R: Eu costumo dizer que na medida em que leio um texto literário eu percebo as coisas que
estão sendo ditas ali e minha leitura pode ser multiplicada, ao levar à sala de aula e debater
sobre determinado assunto com alunos. Tudo isso funciona como elemento multiplicador.
Não é ao pé da letra que o contexto da violência aparece e, sim, de imagens e várias
coisas, que é cruel, em que circunstância for […]. A violência não é um contexto que tá fora,
longe da gente. Tá muito perto da gente. Tem que olhar isso de uma forma solidária, porque
não é fácil falar desse contexto e ter uma resposta fácil. Ele pede reeducação da sociedade,
envolvimento das instituições e da sociedade como um todo, de um maior respeito às
mulheres. Esse contexto também é da natureza que tá em mim e do lado de fora. Você olha
isso do ponto de vista político, porque é uma questão política, ética e educativa.
Qual pesquisa está ativa atualmente?
R: A atual pesquisa é a tradução de textos da ecocrítica e do ecofeminismo para a
organização de uma antologia. O projeto atual não é especificamente sobre literatura de
língua inglesa. O que faço hoje, financiada pelo CNPq, é “Literatura, crítica feminista e
ecologia: traduções e intersessões (eco)críticas”. Nesse sentido, tenho trabalhado com
material de textos para construir uma antologia.
Na sua opinião, qual a importância da pesquisa da literatura para o meio acadêmico e
para a sociedade como um todo?
R: Talvez isso não vá soar muito legal, mas eu tenho observado que parte da juventude hoje
não consegue ler além de uma tela de um celular. Lê mas não gosta de ler muito. O texto
literário pode ir de um poema curtinho a um romance de mais de 800 páginas, como é o
caso de Ulisses do James Joyce. Você precisa incentivar o estudo do texto literário. Eu
sempre orientei iniciação científica e considero de uma riqueza incrível e fantástica, mas
precisa incentivar, tem que continuar e você só conhece uma cultura adequadamente
quando você conhece o que aquela cultura tem do ponto de vista do seu texto literário, da
sua história literária.
Quais as suas mais recentes percepções na pesquisa em estudo de literatura e
ecocrítica?
R: É pouco, ainda, mas já está havendo uma abertura maior para este campo de trabalho.
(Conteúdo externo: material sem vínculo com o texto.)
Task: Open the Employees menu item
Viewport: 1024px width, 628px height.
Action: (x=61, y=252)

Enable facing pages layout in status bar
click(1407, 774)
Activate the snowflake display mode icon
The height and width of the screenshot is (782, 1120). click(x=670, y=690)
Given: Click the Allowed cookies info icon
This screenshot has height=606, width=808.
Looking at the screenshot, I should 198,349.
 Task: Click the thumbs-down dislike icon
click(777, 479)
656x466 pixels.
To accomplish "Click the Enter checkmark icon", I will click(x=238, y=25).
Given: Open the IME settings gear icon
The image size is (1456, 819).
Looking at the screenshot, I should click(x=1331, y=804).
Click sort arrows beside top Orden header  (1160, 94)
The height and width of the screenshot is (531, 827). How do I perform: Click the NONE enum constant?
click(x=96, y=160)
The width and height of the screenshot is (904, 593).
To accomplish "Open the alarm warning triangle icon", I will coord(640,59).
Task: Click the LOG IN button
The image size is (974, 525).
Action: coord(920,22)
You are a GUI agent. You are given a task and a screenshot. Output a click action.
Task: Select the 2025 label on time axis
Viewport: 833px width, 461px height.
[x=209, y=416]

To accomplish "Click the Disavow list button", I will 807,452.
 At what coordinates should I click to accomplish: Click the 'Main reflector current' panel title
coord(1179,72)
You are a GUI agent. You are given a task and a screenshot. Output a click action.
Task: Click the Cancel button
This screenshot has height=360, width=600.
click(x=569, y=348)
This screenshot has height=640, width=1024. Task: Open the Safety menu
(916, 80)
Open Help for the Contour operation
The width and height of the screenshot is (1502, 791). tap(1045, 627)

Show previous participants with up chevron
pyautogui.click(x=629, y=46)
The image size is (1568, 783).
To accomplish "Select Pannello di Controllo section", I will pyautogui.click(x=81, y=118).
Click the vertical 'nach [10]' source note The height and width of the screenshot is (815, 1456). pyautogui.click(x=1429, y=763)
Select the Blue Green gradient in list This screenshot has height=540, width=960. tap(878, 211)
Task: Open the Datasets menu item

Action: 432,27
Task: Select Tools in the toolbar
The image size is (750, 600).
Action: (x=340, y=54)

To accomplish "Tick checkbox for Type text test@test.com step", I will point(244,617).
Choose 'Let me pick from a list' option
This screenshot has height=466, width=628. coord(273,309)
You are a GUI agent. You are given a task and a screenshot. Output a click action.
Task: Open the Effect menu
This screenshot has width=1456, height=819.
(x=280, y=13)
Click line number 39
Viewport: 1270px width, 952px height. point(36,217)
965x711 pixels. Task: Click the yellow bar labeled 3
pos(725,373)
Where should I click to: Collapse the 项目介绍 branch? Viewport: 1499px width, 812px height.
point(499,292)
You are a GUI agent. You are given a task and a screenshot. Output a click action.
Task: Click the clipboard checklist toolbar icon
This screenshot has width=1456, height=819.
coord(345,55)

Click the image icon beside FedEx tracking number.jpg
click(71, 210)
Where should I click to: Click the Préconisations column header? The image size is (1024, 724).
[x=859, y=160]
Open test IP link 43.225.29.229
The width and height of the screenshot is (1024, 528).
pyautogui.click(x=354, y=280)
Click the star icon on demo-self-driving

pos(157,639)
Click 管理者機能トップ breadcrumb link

Eu comecei a trabalhar na área de ecologia desde 2003. “Refazendo nós” tem a primeira
publicação que fiz sobre literatura e ecocrítica, que foi Ecofeminismo e Literatura: Novas
fronteiras críticas. É um campo de trabalho que ainda tem muito chão pela frente. Em 2020,
organizei um dossiê para uma revista chamada Artemis, da UFPB, e observei que os textos
que as pessoas olhavam e a forma de olhar o texto literário ainda era muito tradicional. Há
pouca leitura simbólica, política e ideológica, porque há um impacto do que acontece
socialmente para os escritores, que não escrevem do nada. A escrita tem uma base no real,
mesmo que o real seja transformado num contexto utópico ou de vida idealizada. Também
há coisas bonitas nesses textos, não por haver visões idealistas, mas por verdadeiramente
haver beleza. É relativo. Há muito conservadorismo, mas também há muita autenticidade,
com coisas visualmente bonitas e difíceis. O olhar precisa crescer e amadurecer.
Quais são os seus projetos de pesquisa futuros ou áreas que gostaria de explorar na
carreira acadêmica?
R: Darei continuidade ao projeto atual de traduções, pois leva tempo, não é simples. É um
processo bem lento e provavelmente ainda vou levar uns anos trabalhando nessas
traduções. Mas tenho um projeto bem bacana, com poesia, porque também escrevo poesia,
tendo 3 livros publicados e um quarto que estou há uns 10 anos arrumando e nunca sobra
tempo, pois a academia está sempre à frente. É um livro que tem nome desde o começo,
mas ainda está sendo organizado, o “Coisas da aula”. Vai ter poesia, pintura, crônicas,
poemas, ensaios e desenhos. Tenho coisas para fazer até os próximos 10 anos (ri).